▸ Supplied passage
▶

Fast matrix subsetting via '[': by rows, by columns or doesn't matter?

Question

Imagine we are trying to flip a square matrix and do not care if it will be flipped row- or columnwise. We have a couple of alternatives:

flip.by.col <- function(x) x[, rev(seq_len(ncol(x)))]
flip.by.row <- function(x) x[rev(seq_len(nrow(x))), ]

These matrices are not equal, but, as I said, that can be ignored.

The question is: is there any difference from a computational perspective?

One can think of a possible argument: row or column subsetting is a low-level operation that utilizes how the matrix is being stored in memory, so the answer is "presumably yes". However, I could not find any systematic difference after several tests with the following code:

require(rbenchmark)
N <- 5e3
x <- matrix(rnorm(N^2), N)

◀

▸ Tasks to complete
• a. Name every object that the matrix subsetting question assigns a value to with the <- operator.
• b. Carry the matrix subsetting question forward from its last line of code.
The rows that follow have nothing to do with the tasks.

▸ Provided data
▶

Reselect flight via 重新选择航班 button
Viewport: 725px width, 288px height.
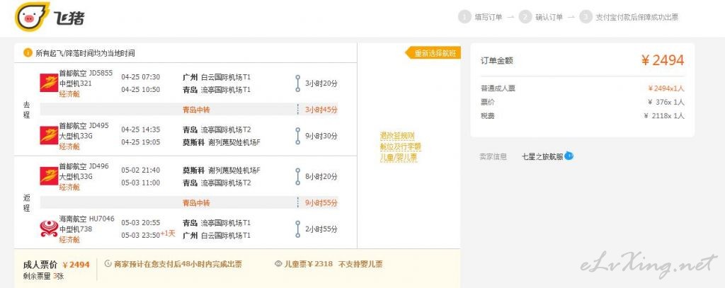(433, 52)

◀
▶

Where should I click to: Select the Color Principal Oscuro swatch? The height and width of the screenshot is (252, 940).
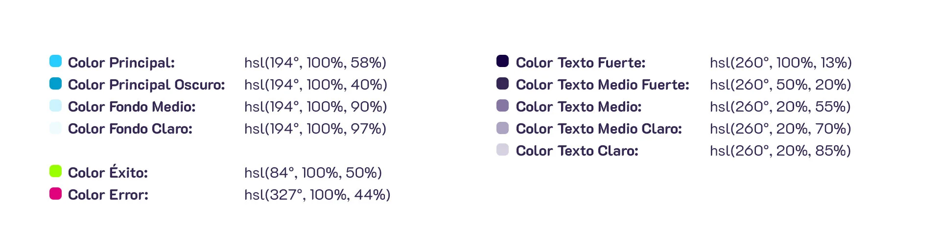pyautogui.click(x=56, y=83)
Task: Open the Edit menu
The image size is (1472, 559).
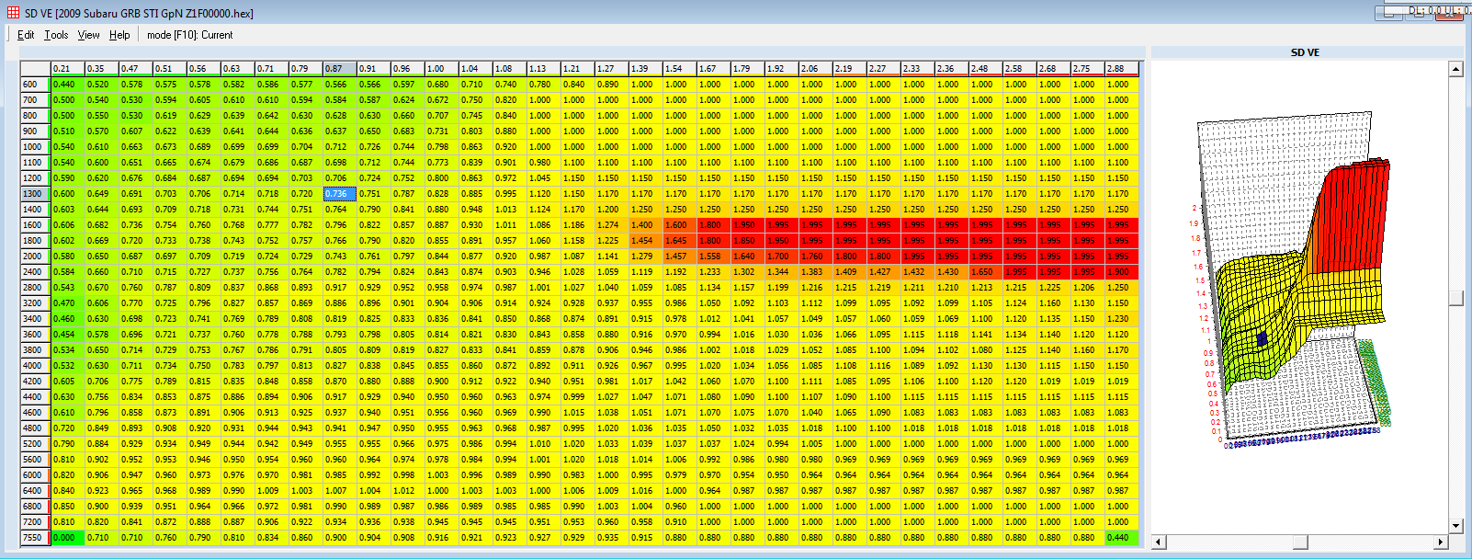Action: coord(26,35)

◀

▸ Answers to the exercise
• a. flip.by.col, flip.by.row, N, x

• b.
benchmark(flip.by.row(x), flip.by.col(x), replications=10)

Generally speaking, is there a situation where this can be an issue?

UPD (see discussion in comments)

To clarify, replacing one column may be faster than replacing one row of the same length: matrices are stored by columns, elements to be replaced are located sequentially. I'm not sure if it's observable though.

Answer 1

In each case, flipped by row or flipping by column, the same number of points need to be moved: only elements in the middle row/column (when N is odd) stay fixed in position. So you are doing the same amount of work either way.

Note that you can get a tiny performance boost by using seq.int.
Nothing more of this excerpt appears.